US patent 5141663 relates to the use of high molecular weight polymer anti-
mist
additives in order to provide a degree of fire resistance to polyalkylene
glycol-based
hydraulic fluids and recognises that anti-mist additives tend to degrade when
subjected
to shearing forces typically encountered by hydraulic fluids during use.
US5141663
describes analysing the fluids by GPC in order to determine the loss in
molecular weight
of the anti-mist additive compared to the additive used in the comparison
fluid.
Hodges P.K.B in "Hydraulic Fluids" (published by Arnold, 1996) chapter 20
relates to fire resistant fluids and maintenance of fire resistant fluids.

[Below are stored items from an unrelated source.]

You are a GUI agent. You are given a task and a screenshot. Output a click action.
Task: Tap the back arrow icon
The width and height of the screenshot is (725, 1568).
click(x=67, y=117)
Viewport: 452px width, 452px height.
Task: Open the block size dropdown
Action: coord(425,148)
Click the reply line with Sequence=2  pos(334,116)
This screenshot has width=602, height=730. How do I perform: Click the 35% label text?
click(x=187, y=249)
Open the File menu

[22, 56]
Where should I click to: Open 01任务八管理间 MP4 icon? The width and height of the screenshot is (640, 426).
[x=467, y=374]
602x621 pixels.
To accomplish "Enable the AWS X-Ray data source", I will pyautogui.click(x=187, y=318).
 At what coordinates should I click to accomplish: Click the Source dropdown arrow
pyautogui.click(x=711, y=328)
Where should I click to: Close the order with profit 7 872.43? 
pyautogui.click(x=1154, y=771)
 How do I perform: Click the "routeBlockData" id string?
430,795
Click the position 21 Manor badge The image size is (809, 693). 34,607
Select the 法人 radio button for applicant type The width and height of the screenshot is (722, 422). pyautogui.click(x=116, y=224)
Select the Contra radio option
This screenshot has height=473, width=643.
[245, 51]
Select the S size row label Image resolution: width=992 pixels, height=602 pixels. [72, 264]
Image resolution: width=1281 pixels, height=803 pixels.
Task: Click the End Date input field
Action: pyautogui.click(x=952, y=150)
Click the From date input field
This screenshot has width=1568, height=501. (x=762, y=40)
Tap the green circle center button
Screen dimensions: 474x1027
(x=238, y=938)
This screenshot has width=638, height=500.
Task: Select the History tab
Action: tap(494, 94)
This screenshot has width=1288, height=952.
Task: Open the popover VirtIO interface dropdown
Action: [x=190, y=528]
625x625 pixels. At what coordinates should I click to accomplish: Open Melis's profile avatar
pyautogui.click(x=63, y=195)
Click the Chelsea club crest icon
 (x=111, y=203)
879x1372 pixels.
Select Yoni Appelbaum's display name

It
states that
"Once a correct combination of system design and hydraulic fluid is
established, the key
to economic and effective operation is strict adherence to manufacturers'
recommendations, systematic inspection of filters, and periodical monitoring
of the
hydraulic fluid by laboratory examination as indicated ...in Table 20.2". Such
monitoring programmes include water content, pH, viscosity, micro organisms
and
particle count.
As the fire resistance of hydraulic fluids tends to deteriorate over time,
unless
some remedial action is taken, at some point the fire resistance of the fluid
will fall
below an acceptable level. It is not practical or economic to perform the
relevant fire
resistance test on site in order to determine directly the fire resistance of
the fluid being
used. In fact, for certain tests such as the 7th Luxembourg protocol referred
to, there
may only be a few facilities in the world that are equipped and authorised to
perform the
test. It is impractical to send samples of the hydraulic fluid to such
facilities for testing
since the turnaround time will be unacceptably slow. Here it should be noted
that large
scale hydraulic systems used in industry tend to run continuously. By the time
the test
result is received back from a testing facility it is quite likely that the
fluid will have had
for some time a fire resistance below the acceptable level.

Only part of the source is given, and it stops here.